Voters in Miami-Dade County start heading to the polls Monday for a hotel bed tax issue tied to the Miami Dolphins that legislators have less than a week to keep alive.
With the early voting period getting underway, it remains to be seen if the so called Dolphins bill (SB 306) will finally be heard on the Senate floor. The bill stalled last week and is currently cued to come to the floor Monday, with a vote possible as early as Tuesday. House Speaker Will Weatherford, said his chamber is waiting to see what the Senate does. The House proposal to award the Dolphins $3 million a year in sales tax rebates for 30 years for the Sun Life Stadium upgrades was halted after failing to get a hearing in the House Appropriations Committee.
Separate efforts to extend $2 million a year for improvements to EverBank Field in Jacksonville, Daytona International Speedway, and to Orange County, which is planning to help build a soccer stadium, also failed to get through the House committee process.

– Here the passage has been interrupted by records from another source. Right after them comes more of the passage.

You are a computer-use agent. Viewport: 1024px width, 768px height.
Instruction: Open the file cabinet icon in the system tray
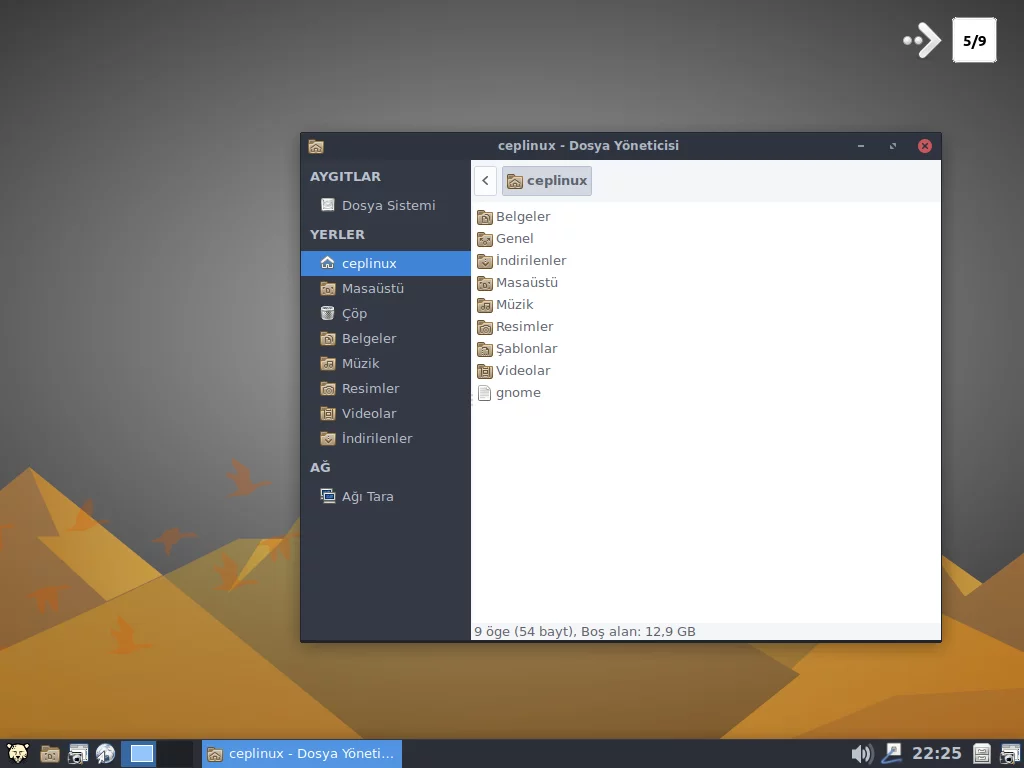[981, 753]
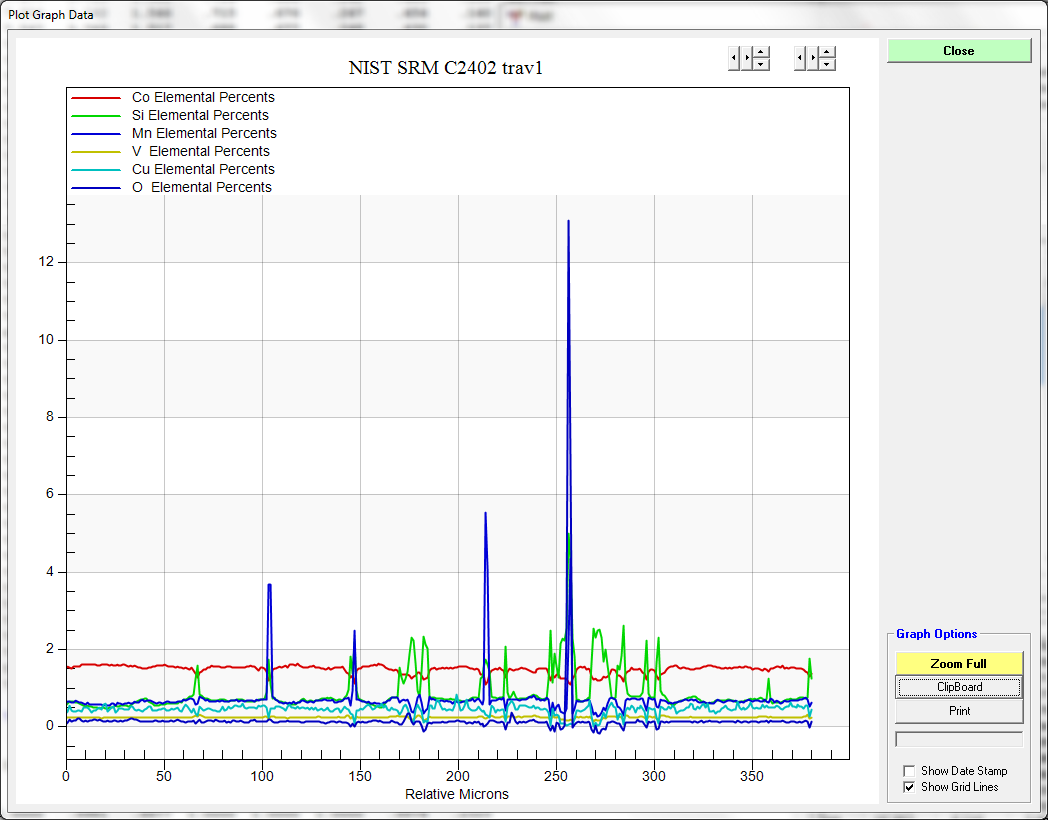This screenshot has width=1048, height=820.
Task: Click the light blue Cu legend line swatch
Action: click(x=96, y=170)
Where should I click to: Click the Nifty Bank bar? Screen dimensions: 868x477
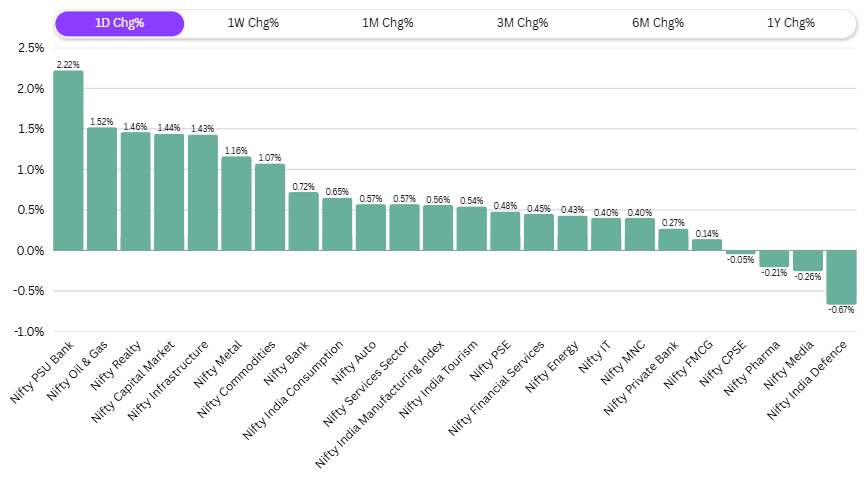tap(303, 221)
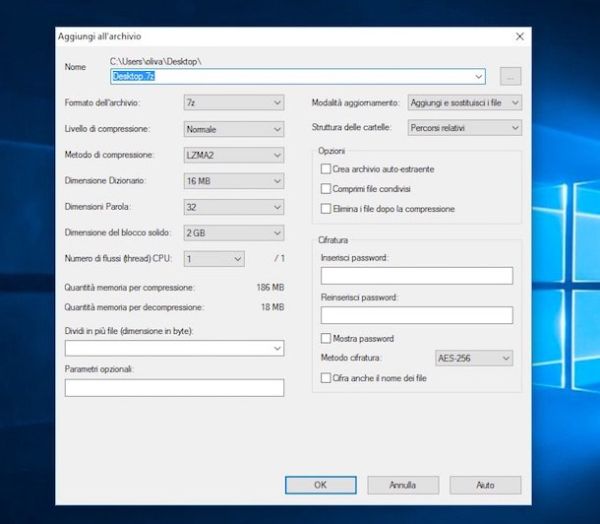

Meanwhile, the Senate proposal has morphed into a catchall that would require the Florida Department of Economic Opportunity to prepare an annual list of teams, spring training sites and professional sports seeking assistance from the state. That list would be ranked and then sent to the Legislature for a final vote on possible funding.
Sen. Oscar Braynon, the sponsor of the bill, told the Miami Herald on Friday that negotiations were ongoing between the two chambers. “No, we’re not panicking yet,” Braynon told the Herald. “Five days is a long time.”
Weatherford called the ranking proposal intriguing but had yet to see the measure. “We’ll see what happens and see what they send us,” Weatherford said on Friday.
Without legislative and gubernatorial approval of the sales tax money for the Dolphins, the referendum to increase the bed tax by 1 cent becomes a non-issue. The Dolphins have agreed to pay $4.8 million for the May 14 special election as part of the pitch to voters. Team management has also agreed to remain “long-term” in the county, repay the county at least $112 million after 30 years, and to pay penalties for failing to bring in premier football and soccer events.
Via the News Service of Florida.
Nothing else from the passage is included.